Bjarke Ingels and his team at BIG have helped create an incredible WWII memorial on the site of an underground bunker in Denmark. The project, entitled Tirpitz, is located in Blåvand and expands upon a small museum that had already been established in the same area. Since the museum is hidden beneath several folds of earth, you probably won’t be able to see it if you’re standing on the ground. These folds ramp up to create a kind of angular hill, only revealing the complex when looked down at from an aerial point of view.

Billed by the firm as a “sanctuary in the sand that acts as a gentle counterbalance to the dramatic war history of the site,” the new construction houses four exhibition spaces, each of which has been themed to reflect an element of the region’s history.

The museum is outlined by a set of incisions made into the landscape above it, which together take on a quasi-cross shape when seen from above. These openings rest just above the walkways that lead to the center of the complex: an impressive outdoor courtyard around which the exhibition spaces are organized. Both the walkways and the courtyard have been elevated to allow visitors to look down through the museum’s glazed upper walls into the galleries below. The architects decided to give the new structure a clandestine feel to contrast it with the foreboding, concrete bunker next door. The bunker was originally built as part of Hitler’s Atlantic Wall, whose construction was stopped dead in its tracks when the war ended.

BIG undertook this 2,800 square meter project back in 2012. The finished layout incorporates several elements that are characteristic of the firm’s design style, including ramps, active roof spaces, a connection to the landscape around it, and a complex circulation system that can be read in multiple ways depending on where the viewer stands.

By incorporating both glazing and exposed concrete, Tirpitz’ roofs and floors offer a transparency that was missing from the original bunker without detracting from its rich history.

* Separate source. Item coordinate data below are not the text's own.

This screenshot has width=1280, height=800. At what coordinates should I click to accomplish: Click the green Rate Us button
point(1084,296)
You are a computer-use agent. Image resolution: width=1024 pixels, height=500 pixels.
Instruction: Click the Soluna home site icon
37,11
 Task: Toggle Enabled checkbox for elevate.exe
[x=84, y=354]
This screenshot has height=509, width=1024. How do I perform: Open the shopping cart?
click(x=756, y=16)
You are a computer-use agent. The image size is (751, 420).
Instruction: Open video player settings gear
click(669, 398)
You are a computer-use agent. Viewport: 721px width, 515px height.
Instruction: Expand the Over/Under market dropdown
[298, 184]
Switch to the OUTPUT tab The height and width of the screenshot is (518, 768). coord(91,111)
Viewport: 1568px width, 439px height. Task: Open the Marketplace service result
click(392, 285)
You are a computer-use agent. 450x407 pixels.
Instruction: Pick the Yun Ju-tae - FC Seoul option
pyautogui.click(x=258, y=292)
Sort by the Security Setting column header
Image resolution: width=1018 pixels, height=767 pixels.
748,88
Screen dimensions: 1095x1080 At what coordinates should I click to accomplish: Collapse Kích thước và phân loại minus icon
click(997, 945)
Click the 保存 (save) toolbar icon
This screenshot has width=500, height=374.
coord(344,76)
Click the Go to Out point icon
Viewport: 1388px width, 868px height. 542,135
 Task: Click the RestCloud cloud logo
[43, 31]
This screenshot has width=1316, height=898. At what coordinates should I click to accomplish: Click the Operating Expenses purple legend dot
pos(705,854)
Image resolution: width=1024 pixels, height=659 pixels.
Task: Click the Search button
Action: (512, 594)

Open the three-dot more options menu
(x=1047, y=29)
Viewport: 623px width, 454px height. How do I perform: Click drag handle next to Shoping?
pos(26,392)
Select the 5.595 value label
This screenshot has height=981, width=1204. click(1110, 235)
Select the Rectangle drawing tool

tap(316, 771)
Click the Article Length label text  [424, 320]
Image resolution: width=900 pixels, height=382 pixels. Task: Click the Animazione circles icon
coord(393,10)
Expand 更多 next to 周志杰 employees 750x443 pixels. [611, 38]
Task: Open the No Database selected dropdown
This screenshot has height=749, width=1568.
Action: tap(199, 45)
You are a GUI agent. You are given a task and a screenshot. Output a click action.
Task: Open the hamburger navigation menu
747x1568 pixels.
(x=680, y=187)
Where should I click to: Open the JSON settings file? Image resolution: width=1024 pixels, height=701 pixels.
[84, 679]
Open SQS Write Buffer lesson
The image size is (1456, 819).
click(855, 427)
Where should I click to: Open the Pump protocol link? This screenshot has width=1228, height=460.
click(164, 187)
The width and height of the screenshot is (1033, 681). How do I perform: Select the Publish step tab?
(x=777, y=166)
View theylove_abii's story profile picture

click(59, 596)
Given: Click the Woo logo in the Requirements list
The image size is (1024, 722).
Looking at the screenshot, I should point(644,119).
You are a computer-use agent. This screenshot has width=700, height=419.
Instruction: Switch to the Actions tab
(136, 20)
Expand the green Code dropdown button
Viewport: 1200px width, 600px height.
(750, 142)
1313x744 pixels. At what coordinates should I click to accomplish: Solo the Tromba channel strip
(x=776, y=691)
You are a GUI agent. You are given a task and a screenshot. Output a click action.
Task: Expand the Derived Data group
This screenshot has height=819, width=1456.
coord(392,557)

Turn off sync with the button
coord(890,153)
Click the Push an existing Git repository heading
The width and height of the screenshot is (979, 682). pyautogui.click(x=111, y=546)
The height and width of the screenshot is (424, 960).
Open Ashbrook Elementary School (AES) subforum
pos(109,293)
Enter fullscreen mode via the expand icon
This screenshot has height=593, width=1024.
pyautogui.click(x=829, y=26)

Each one of the museum’s four exhibitions, which were designed by the Dutch studio Tinker Imagineers, focuses on a different part of Denmark’s past. In the “Army of Concrete” gallery, visitors can learn all about Hitler’s idea for and construction of the Atlantic Wall. The “Gold of the West Coast” and “West Coast Stories” galleries recount the history of the Danish coast. Finally, there’s the Tirpitz Bunker itself. All four spaces were designed to encapsulate the spirit of Western Denmark and give people a truly local experience.

From the onset of the project, the goal of the expansion was to turn the bunker into a popular tourist destination. With any luck, Tirpitz will also become a place where architects and design geeks can go to nerd out! If the museum attracts the 100,000 annual guests that it’s expected to, the local economy would certainly see a nice boost. Museum director Claus Kjeld Jensen says, “Tirpitz is an incredible, one-of-a-kind experience: violent, astonishing, dramatic, hidden — almost invisible.”